Made operational in 1875, the Currituck Beach Lighthouse first illuminated the northern shores of the Outer Banks in Corolla, North Carolina. Left unpainted with exposed brick, the powerful light immediately began saving lives as it guided ships safely around shallow waters with its unique light pattern.

Rumors of Haunting
The two-story, quaint Victorian home found on the grounds was first erected in 1876 as the keeper's house and was used as such until 1939 when the light was automated. Originally, three keepers and their families lived on the grounds, sharing this residence. Eventually the building would fall into disrepair until it was restored anew, beginning in 1980. It is within this house that people claim haunting still occurs. Is it the ghost of a former keeper or family member who once lived here?

The north bedroom seems to be the epicenter of ghost activity. Some believe the ghost to possibly be young Sadie Johnson, a child of the first light keeper who tragically drowned while playing too near the water by herself. It was, of course, her bedroom on the north side.
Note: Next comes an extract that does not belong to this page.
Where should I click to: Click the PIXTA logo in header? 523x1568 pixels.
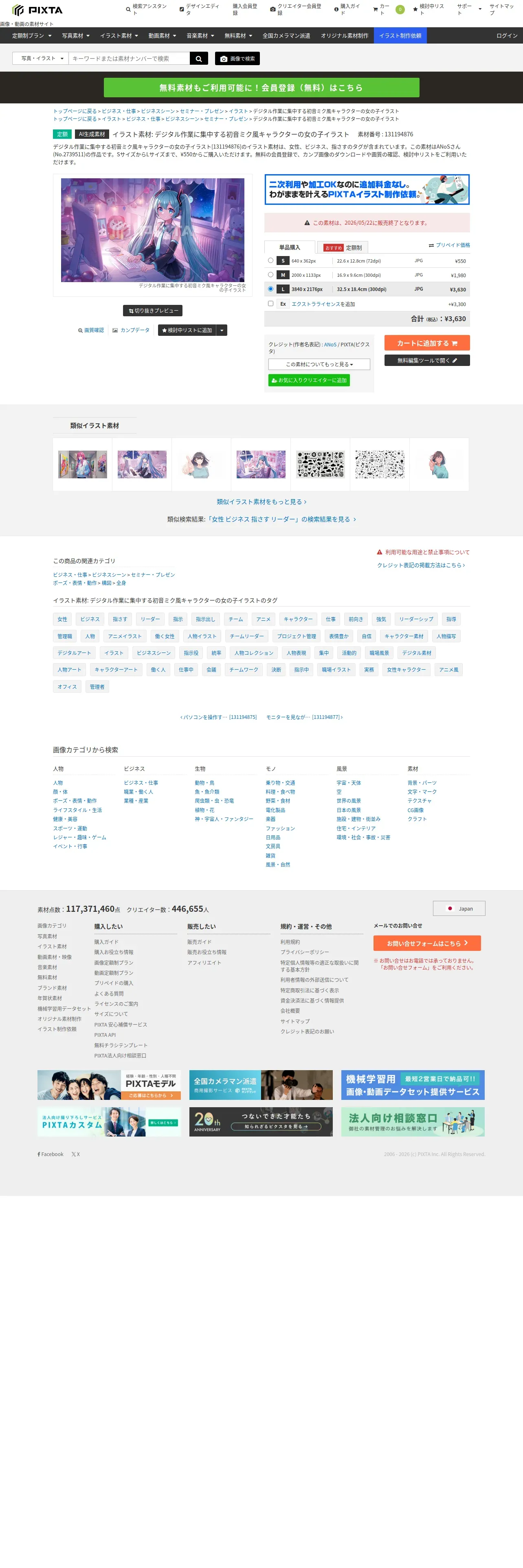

But, perhaps, she is not the spirit in question but a victim of whatever haunts this room.

More Behind the Haunted Bedroom Legacy
The north bedroom was also the place where a friend of the family came to stay, possibly permanently, it would seem. She took ill and passed in this very room. Might she haunt the lighthouse property? And if that were not enough reason to believe in ghosts at the Currituck Light, the final family that resided in the keeper's house before it was closed in the 1930s (well before its restoration 50 years later) is said to also have had misfortune occur while living there -- the wife of the last keeper dying of tuberculosis in the north bedroom. There is legend that workers who renovated the old building were afraid to step into the north bedroom for some unknown reason. It is believed that the knowledge of its former tragedies was hidden from them, so what made them afraid?

Could the untimely deaths woven into the history of the lighthouse in Corolla be just coincidence? Maybe -- but this is the lore that haunts the Currituck Light. And tales about such ghosts have possibly spooked those who have had the opportunity to visit the north room in recent times (it is not currently open for tour as it is used, today, as the groundskeeper/light keeper residence).

When we visited the site in 2014, we were told that the workers were not permitted to talk about the ghosts that may haunt the lighthouse; and the tourism was brisk. Who would want to risk frightening visitors away, afterall? We did get one gentleman who worked there to confirm the haunting of the home; but he was of the opinion that the lighthouse was also haunted by the ghost, or ghosts, of those who once kept the light lit for ships at night.